一方,合併症のあるB型解離は外科治療の入院死亡が30%近くに及ぶため,SG治療が第一選択となってきました。特に臓器灌流異常(malperfusion)は,SGによりエントリーを閉鎖するだけで劇的(簡単,確実)に改善されます。破裂も多くは治療可能ですが,リエントリーが閉鎖されていない場合は再破裂の危険性があります。真性瘤でも同じですが,破裂している場合は瘤(偽腔)内への流入血液を完全に絶ち血栓化を得る必要があるからです。
合併症のないB型急性解離に対しても,偽腔開存型であれば瘤化予防としての適応はあります。しかし,偽腔開存全例にSGを行うというのは間違いだと思います。SGといえども,手技施行時の合併症があるからです。瘤化ハイリスク因子である最大動脈径が40mmに達している場合にのみ行うべきでしょう。

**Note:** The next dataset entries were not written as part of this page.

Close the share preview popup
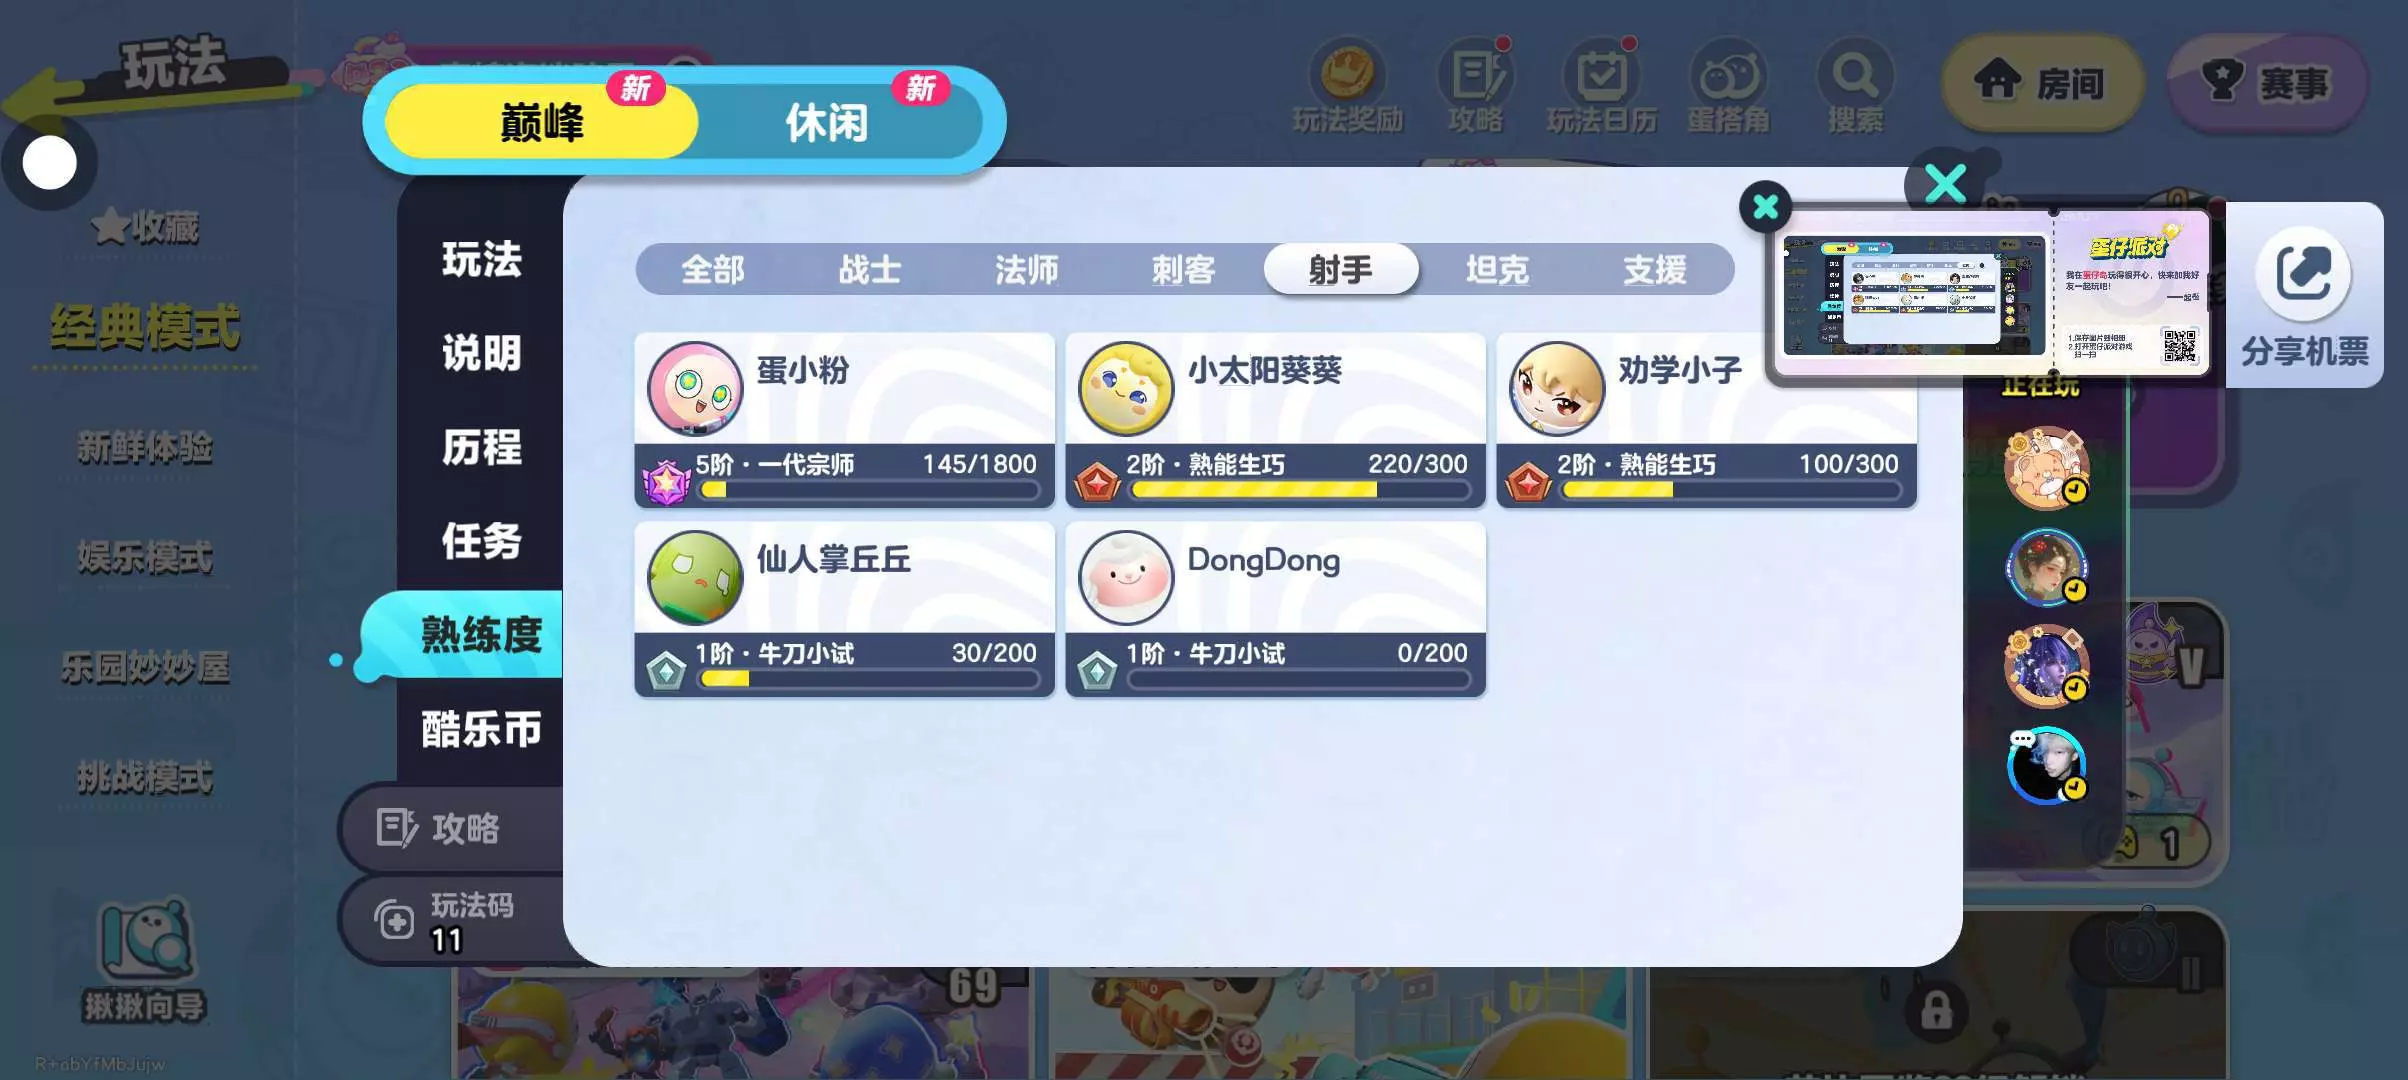[1766, 207]
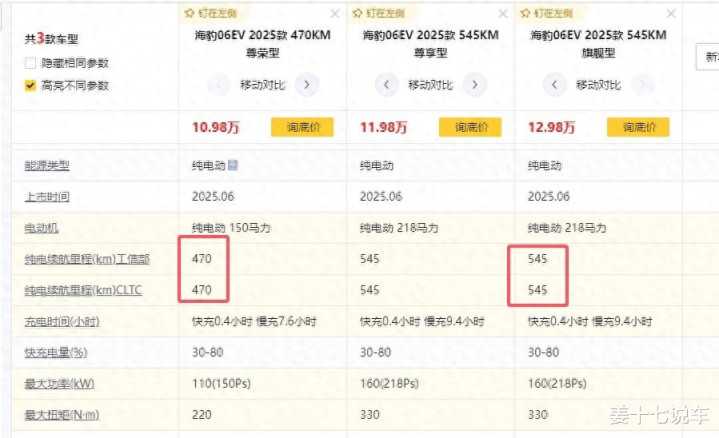Pin the 545KM 旗舰型 column to the left

[547, 13]
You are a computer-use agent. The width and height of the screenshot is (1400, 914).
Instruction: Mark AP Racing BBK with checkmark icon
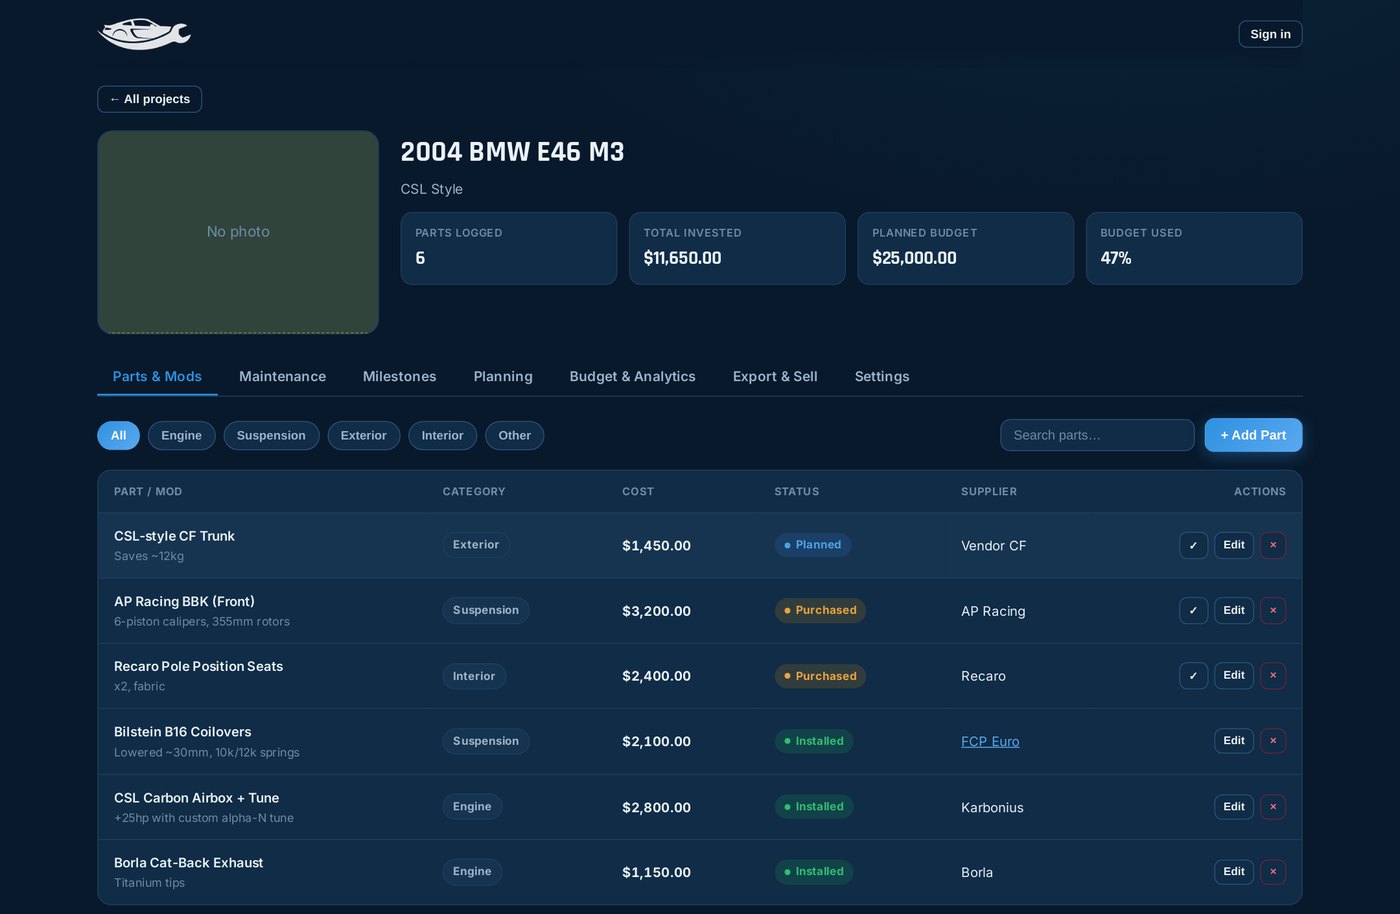(1193, 610)
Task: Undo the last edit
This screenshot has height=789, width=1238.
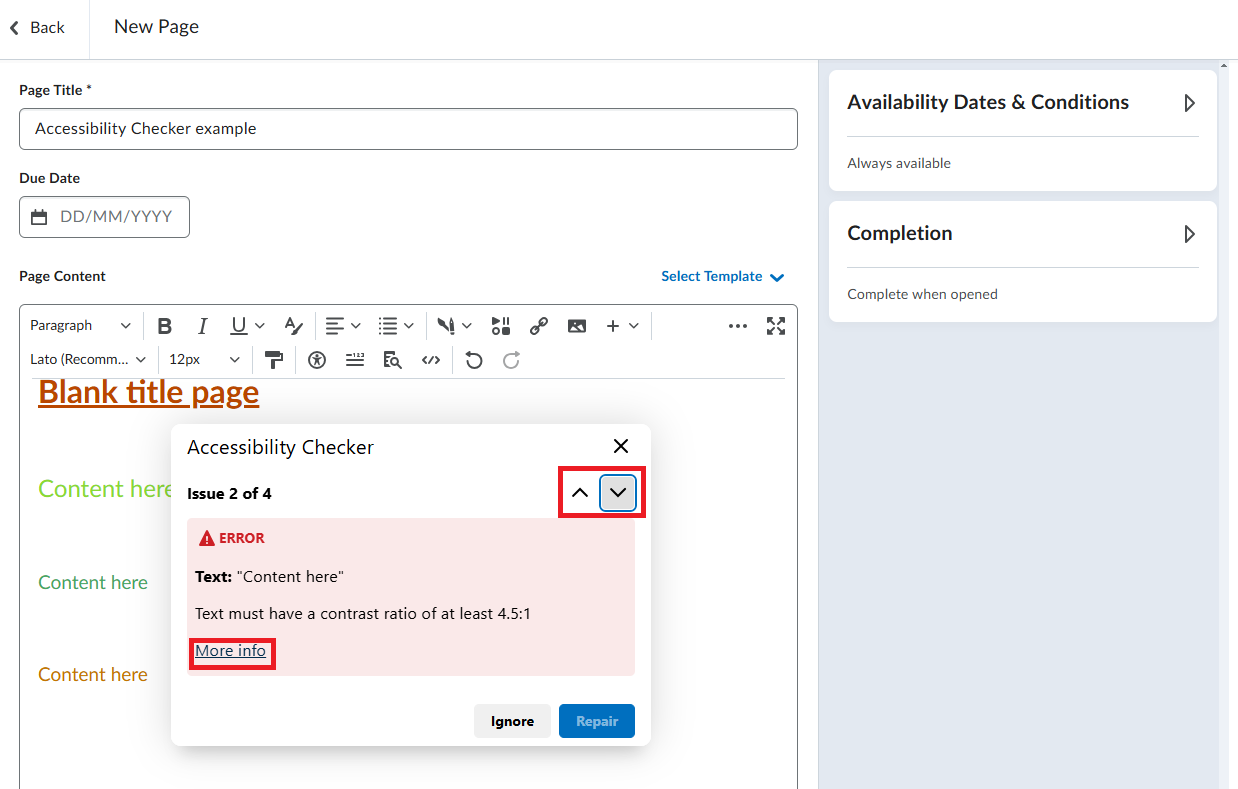Action: point(474,360)
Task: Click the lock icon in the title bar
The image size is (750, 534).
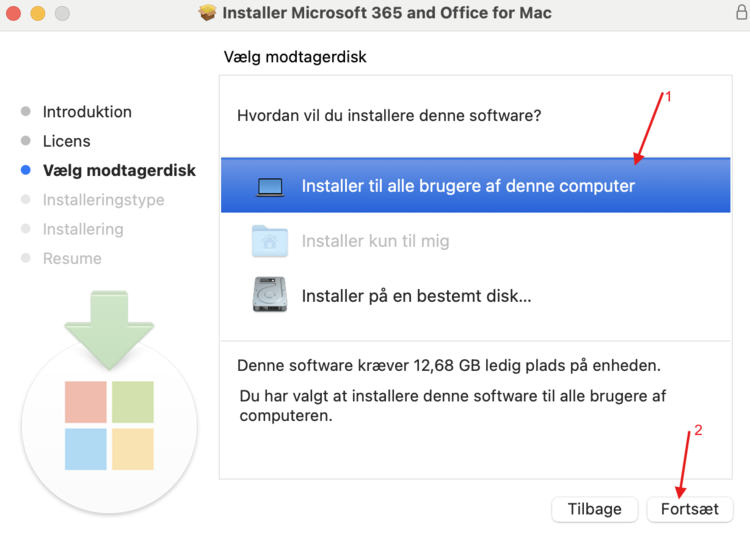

慢性大動脈解離:上記のように急性期から経過をみている場合は,確実なremodelingを得るために40mmを超えた時点でSGを入れてよいと思います。既に瘤化している解離は,通常の真性瘤と同じく50mmを超えたものが治療の適応です。ただし,単純なulcerlike projection(ULP)の拡大であれば嚢状瘤と同様に確実に治りますが,エントリー,リエントリーが存在し,エントリーしかカバーできない場合は,多くの症例で破裂の時期こそ遅らせることはできますが,拡大を防ぐことはできません。ことに腹腔,上腸間膜,腎動脈のうち複数が偽腔灌流となっている場合は,根治は不可能です。しかし,80歳を超える超高齢者ではそれでもよいと思います。広い目でみると,医学はすべて延命治療ですから。
[2]現在,SGを日常的に導入している施設ではおよそ腹部大動脈瘤の1/2,胸部大動脈瘤の1/3がSGで治療されています。今後,(1)デバイスの進化による解剖学的適応の拡大とそれによる根治率の上昇,(2)団塊の世代が70歳代に突入することで,大動脈疾患総数の増加だけでなくハイリスク患者の割合が増加するという患者背景による適応症例の増大,という2つの要因により,確実にSG治療割合は増加します。5年以内には間違いなく腹部で6割,胸部で5割がSGの適応となるでしょう。手技を工夫し,適応を拡大してSGを行っている筆者らの施設では,既にその割合に達しています。